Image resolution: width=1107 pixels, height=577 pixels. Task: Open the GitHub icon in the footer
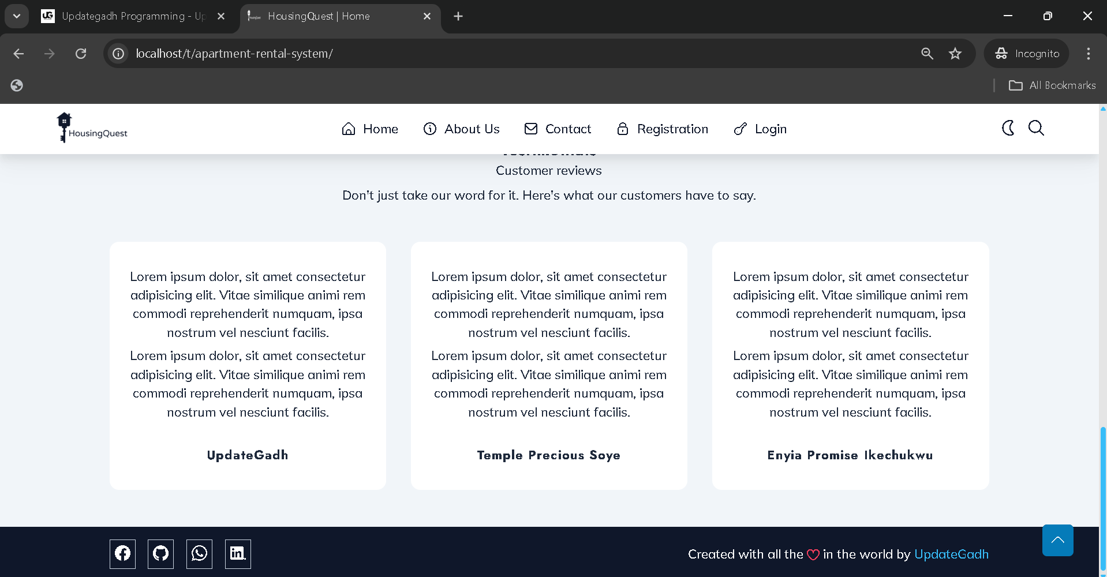pos(160,553)
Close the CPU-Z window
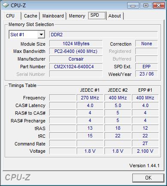This screenshot has width=167, height=186. 159,6
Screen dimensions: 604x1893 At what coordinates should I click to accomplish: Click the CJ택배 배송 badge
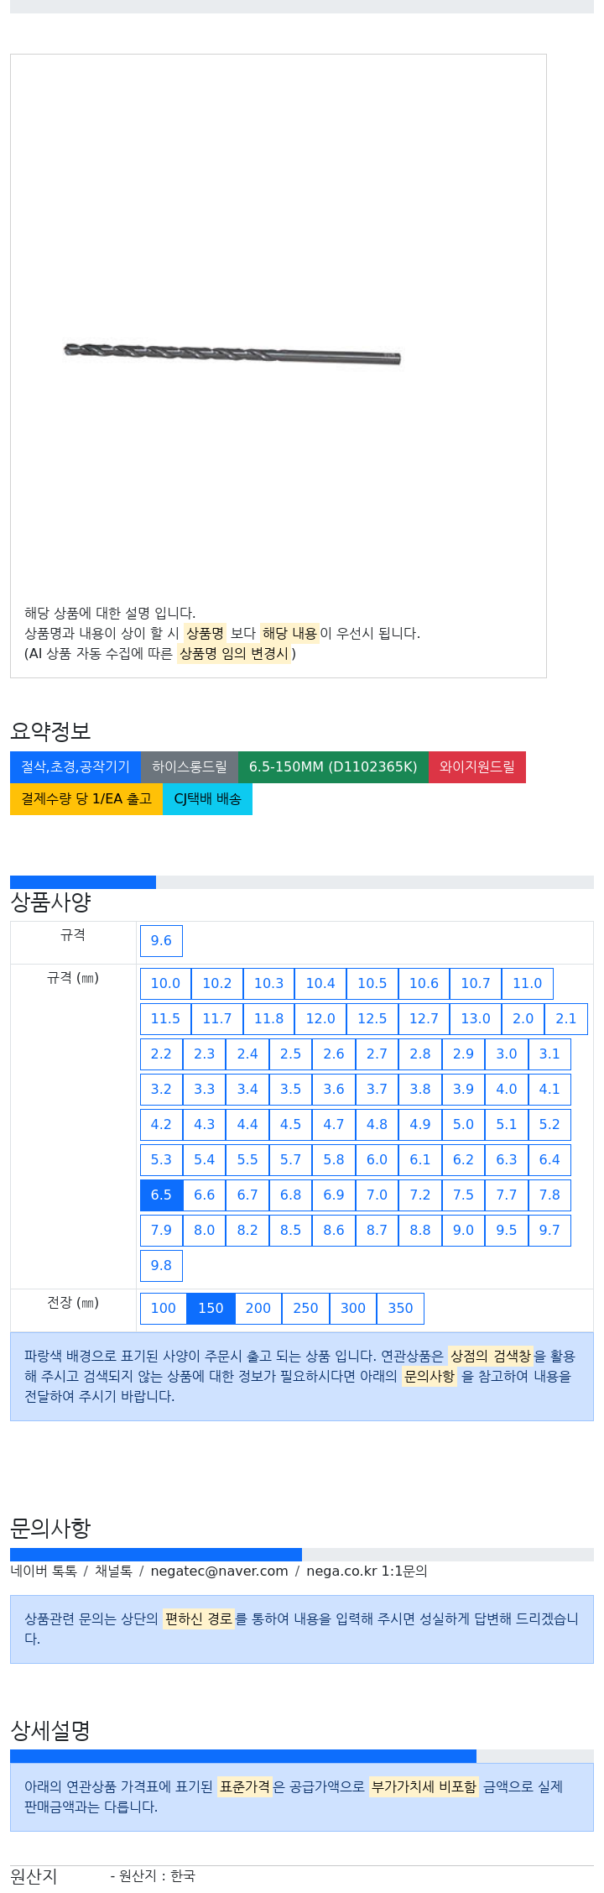(x=207, y=798)
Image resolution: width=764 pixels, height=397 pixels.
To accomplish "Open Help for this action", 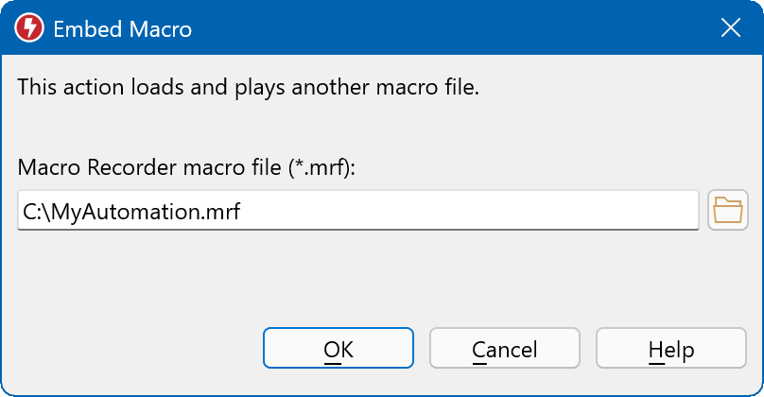I will point(670,349).
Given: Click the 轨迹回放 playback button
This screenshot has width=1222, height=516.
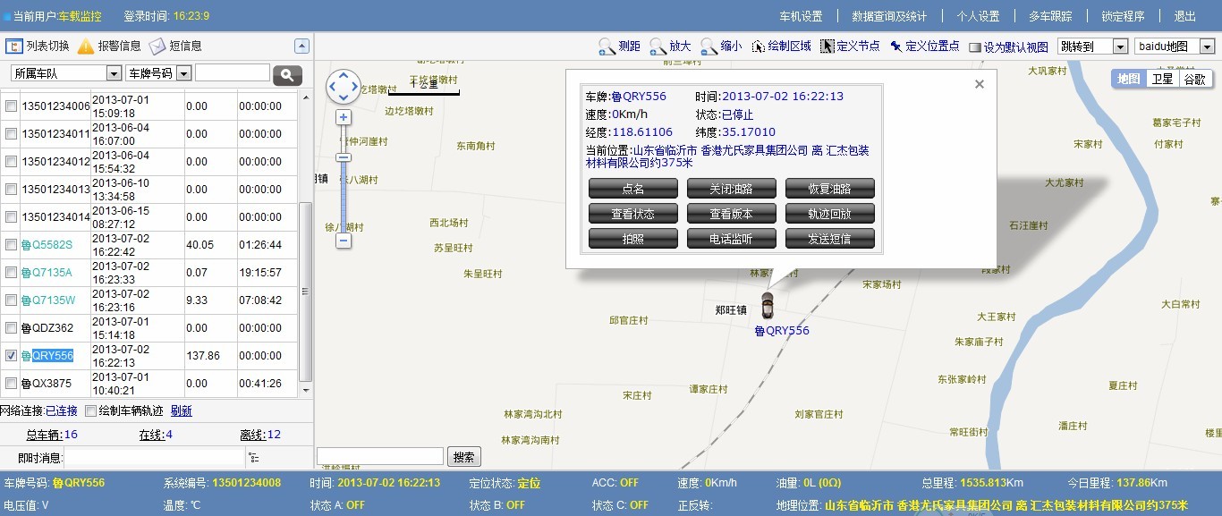Looking at the screenshot, I should pyautogui.click(x=830, y=213).
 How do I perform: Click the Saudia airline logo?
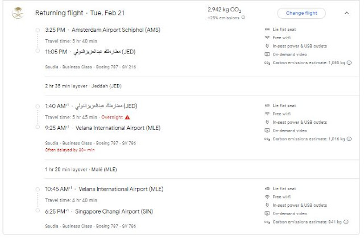click(17, 13)
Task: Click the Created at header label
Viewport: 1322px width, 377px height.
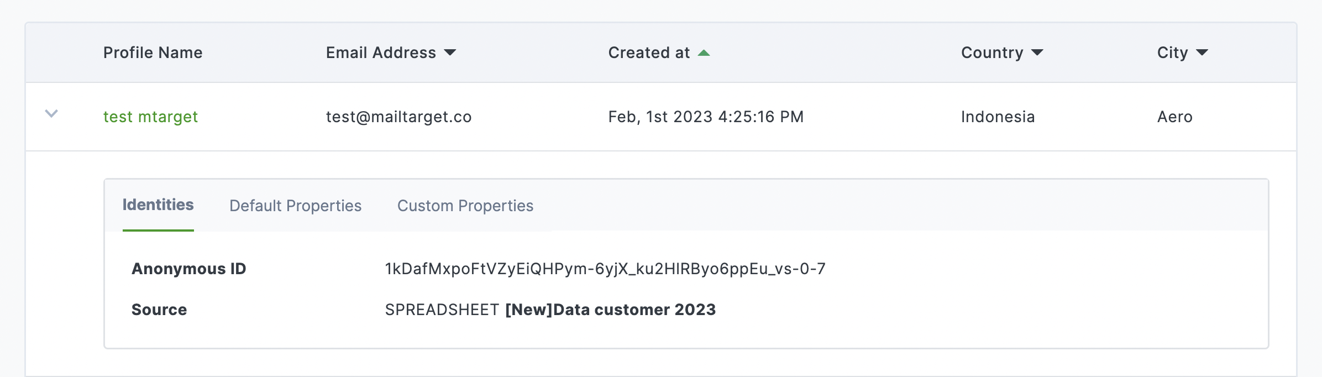Action: pos(649,53)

— Что нужно сделать —
Замените «logo» на «emblem» в строках данных от строки со словами «How do I perform: Click» до конца данных включительно, а остальное оставьте как есть. Картинки в ответ, пожалуйста, не включайте.

— Решение задания —
 How do I perform: Click the Saudia airline emblem?
click(17, 13)
Task: Click the Created at header label
Viewport: 1322px width, 377px height.
Action: pos(649,53)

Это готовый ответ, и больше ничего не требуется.